* _Work instruction_
When you reach the listing, restate it word for word, leaving nothing out.

* _Provided records_
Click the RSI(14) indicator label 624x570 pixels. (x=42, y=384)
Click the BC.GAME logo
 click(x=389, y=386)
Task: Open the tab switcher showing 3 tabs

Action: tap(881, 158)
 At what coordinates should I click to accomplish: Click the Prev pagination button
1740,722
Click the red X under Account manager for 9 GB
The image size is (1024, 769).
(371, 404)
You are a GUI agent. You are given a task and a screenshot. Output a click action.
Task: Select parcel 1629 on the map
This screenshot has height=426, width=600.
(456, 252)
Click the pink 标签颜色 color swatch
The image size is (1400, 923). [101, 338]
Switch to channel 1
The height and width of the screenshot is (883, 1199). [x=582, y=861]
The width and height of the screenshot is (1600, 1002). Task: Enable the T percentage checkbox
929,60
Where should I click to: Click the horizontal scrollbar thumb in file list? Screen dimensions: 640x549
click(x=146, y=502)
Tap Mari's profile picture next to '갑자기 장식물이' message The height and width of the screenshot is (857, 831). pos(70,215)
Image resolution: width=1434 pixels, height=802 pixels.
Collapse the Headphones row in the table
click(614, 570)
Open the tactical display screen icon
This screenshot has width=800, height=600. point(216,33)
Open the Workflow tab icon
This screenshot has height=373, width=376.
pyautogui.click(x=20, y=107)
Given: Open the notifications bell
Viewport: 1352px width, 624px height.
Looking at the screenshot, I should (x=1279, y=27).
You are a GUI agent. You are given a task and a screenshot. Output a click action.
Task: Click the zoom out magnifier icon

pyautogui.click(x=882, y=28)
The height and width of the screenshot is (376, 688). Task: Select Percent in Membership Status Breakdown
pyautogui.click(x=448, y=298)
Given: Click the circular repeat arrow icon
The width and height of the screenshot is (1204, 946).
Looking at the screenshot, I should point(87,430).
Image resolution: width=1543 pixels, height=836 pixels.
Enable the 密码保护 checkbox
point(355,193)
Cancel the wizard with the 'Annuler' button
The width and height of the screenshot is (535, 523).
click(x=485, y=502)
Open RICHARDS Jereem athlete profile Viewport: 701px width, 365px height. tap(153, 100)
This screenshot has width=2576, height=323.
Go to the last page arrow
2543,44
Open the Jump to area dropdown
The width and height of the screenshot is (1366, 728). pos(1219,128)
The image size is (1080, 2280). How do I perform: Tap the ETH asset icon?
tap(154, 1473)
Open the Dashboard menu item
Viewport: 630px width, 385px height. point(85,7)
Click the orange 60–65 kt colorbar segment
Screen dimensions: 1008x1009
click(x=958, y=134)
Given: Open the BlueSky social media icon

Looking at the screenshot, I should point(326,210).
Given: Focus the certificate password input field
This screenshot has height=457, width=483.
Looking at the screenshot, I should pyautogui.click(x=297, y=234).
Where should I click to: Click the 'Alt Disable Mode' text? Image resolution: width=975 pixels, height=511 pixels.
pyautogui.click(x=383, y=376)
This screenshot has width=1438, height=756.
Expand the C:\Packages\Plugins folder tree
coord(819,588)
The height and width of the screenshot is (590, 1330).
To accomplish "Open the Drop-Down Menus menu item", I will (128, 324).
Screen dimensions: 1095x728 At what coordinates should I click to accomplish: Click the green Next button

* _Written response_
Click the RSI(14) indicator label 624x570 pixels. (x=42, y=384)
Click the BC.GAME logo
 click(x=389, y=386)
Task: Open the tab switcher showing 3 tabs

Action: tap(881, 158)
 At what coordinates should I click to accomplish: Click the Prev pagination button
1740,722
Click the red X under Account manager for 9 GB
The image size is (1024, 769).
(371, 404)
You are a GUI agent. You are given a task and a screenshot. Output a click action.
Task: Select parcel 1629 on the map
This screenshot has height=426, width=600.
(456, 252)
Click the pink 标签颜色 color swatch
The image size is (1400, 923). [101, 338]
Switch to channel 1
The height and width of the screenshot is (883, 1199). [x=582, y=861]
The width and height of the screenshot is (1600, 1002). Task: Enable the T percentage checkbox
929,60
Where should I click to: Click the horizontal scrollbar thumb in file list? Screen dimensions: 640x549
click(x=146, y=502)
Tap Mari's profile picture next to '갑자기 장식물이' message The height and width of the screenshot is (857, 831). pos(70,215)
Image resolution: width=1434 pixels, height=802 pixels.
Collapse the Headphones row in the table
click(614, 570)
Open the tactical display screen icon
This screenshot has width=800, height=600. point(216,33)
Open the Workflow tab icon
This screenshot has height=373, width=376.
pyautogui.click(x=20, y=107)
Given: Open the notifications bell
Viewport: 1352px width, 624px height.
Looking at the screenshot, I should (x=1279, y=27).
You are a GUI agent. You are given a task and a screenshot. Output a click action.
Task: Click the zoom out magnifier icon

pyautogui.click(x=882, y=28)
The height and width of the screenshot is (376, 688). Task: Select Percent in Membership Status Breakdown
pyautogui.click(x=448, y=298)
Given: Click the circular repeat arrow icon
The width and height of the screenshot is (1204, 946).
Looking at the screenshot, I should point(87,430).
Image resolution: width=1543 pixels, height=836 pixels.
Enable the 密码保护 checkbox
point(355,193)
Cancel the wizard with the 'Annuler' button
The width and height of the screenshot is (535, 523).
click(x=485, y=502)
Open RICHARDS Jereem athlete profile Viewport: 701px width, 365px height. tap(153, 100)
This screenshot has width=2576, height=323.
Go to the last page arrow
2543,44
Open the Jump to area dropdown
The width and height of the screenshot is (1366, 728). pos(1219,128)
The image size is (1080, 2280). How do I perform: Tap the ETH asset icon?
tap(154, 1473)
Open the Dashboard menu item
Viewport: 630px width, 385px height. point(85,7)
Click the orange 60–65 kt colorbar segment
Screen dimensions: 1008x1009
click(x=958, y=134)
Given: Open the BlueSky social media icon

Looking at the screenshot, I should point(326,210).
Given: Focus the certificate password input field
This screenshot has height=457, width=483.
Looking at the screenshot, I should pyautogui.click(x=297, y=234).
Where should I click to: Click the 'Alt Disable Mode' text? Image resolution: width=975 pixels, height=511 pixels.
pyautogui.click(x=383, y=376)
This screenshot has width=1438, height=756.
Expand the C:\Packages\Plugins folder tree
coord(819,588)
The height and width of the screenshot is (590, 1330).
To accomplish "Open the Drop-Down Menus menu item", I will (128, 324).
Screen dimensions: 1095x728 At what coordinates should I click to accomplish: Click the green Next button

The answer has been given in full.